**DOCUMENT EXTRACT:**
↓↓↓

The key solution to overcoming the said problem is to sample particles from regions that contribute to the posterior. This can be achieved by foreseeing which particles will gain probability mass if propagated forward, and then propagating only those to the next time step. This idea, traditionally called the “lookahead strategy,” can be understood from [19]. The APF is the well known method to accomplish the lookahead strategy. The APF, unlike the PF, looks ahead in time to leverage the incoming observation \(y_t\) in its sampling process.

The APF aims to impersonate sampling from a proposal that includes the incoming observation. To accomplish this, the filter first determines a set of indices \(j^{i}, i=1,\ldots ,N\) such that the particles at time \(t-1\) corresponding to these indices will lie in regions that contribute to the posterior pdf. Let the proposal density be factorised as

$$\begin{aligned} q(x_{t}|y_{1:t})&= \underbrace{q(x_{t} | j^{i})}_{\text {Sampling}} \underbrace{q(j^{i} | x_{t-1}, y_{t}) q(x_{t-1}|y_{1:t-1})}_{\text {Lookahead}} \end{aligned}$$
(13)

↑↑↑

**MATERIAL:**

↓↓↓

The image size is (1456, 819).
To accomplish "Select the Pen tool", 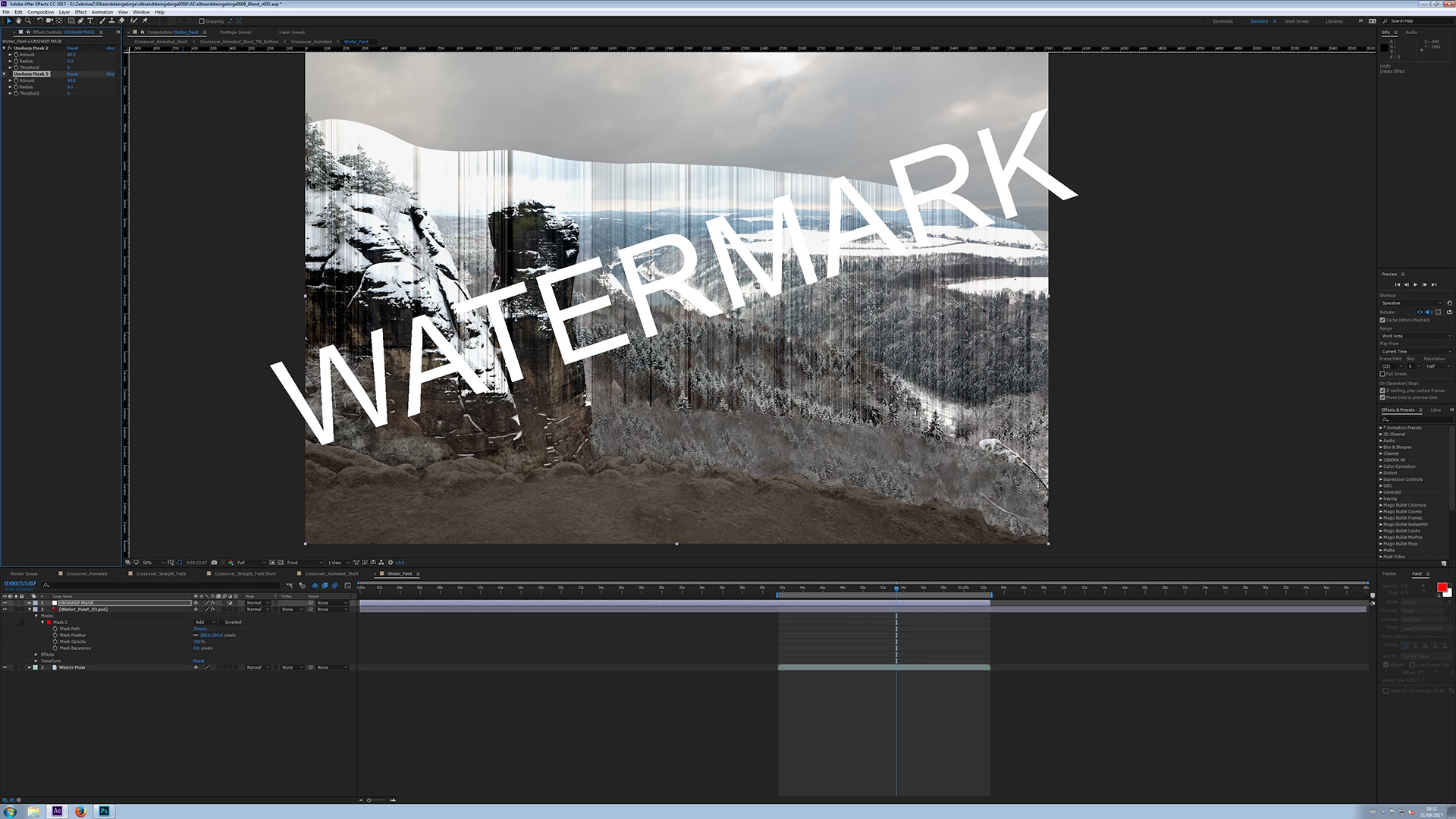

↑↑↑

**PROBLEM TO WORK ON:**
Can you copy out the full lookahead strategy passage from above, word for word and including its equation?

**EXPECTED ANSWER:**
The key solution to overcoming the said problem is to sample particles from regions that contribute to the posterior. This can be achieved by foreseeing which particles will gain probability mass if propagated forward, and then propagating only those to the next time step. This idea, traditionally called the “lookahead strategy,” can be understood from [19]. The APF is the well known method to accomplish the lookahead strategy. The APF, unlike the PF, looks ahead in time to leverage the incoming observation \(y_t\) in its sampling process.

The APF aims to impersonate sampling from a proposal that includes the incoming observation. To accomplish this, the filter first determines a set of indices \(j^{i}, i=1,\ldots ,N\) such that the particles at time \(t-1\) corresponding to these indices will lie in regions that contribute to the posterior pdf. Let the proposal density be factorised as

$$\begin{aligned} q(x_{t}|y_{1:t})&= \underbrace{q(x_{t} | j^{i})}_{\text {Sampling}} \underbrace{q(j^{i} | x_{t-1}, y_{t}) q(x_{t-1}|y_{1:t-1})}_{\text {Lookahead}} \end{aligned}$$
(13)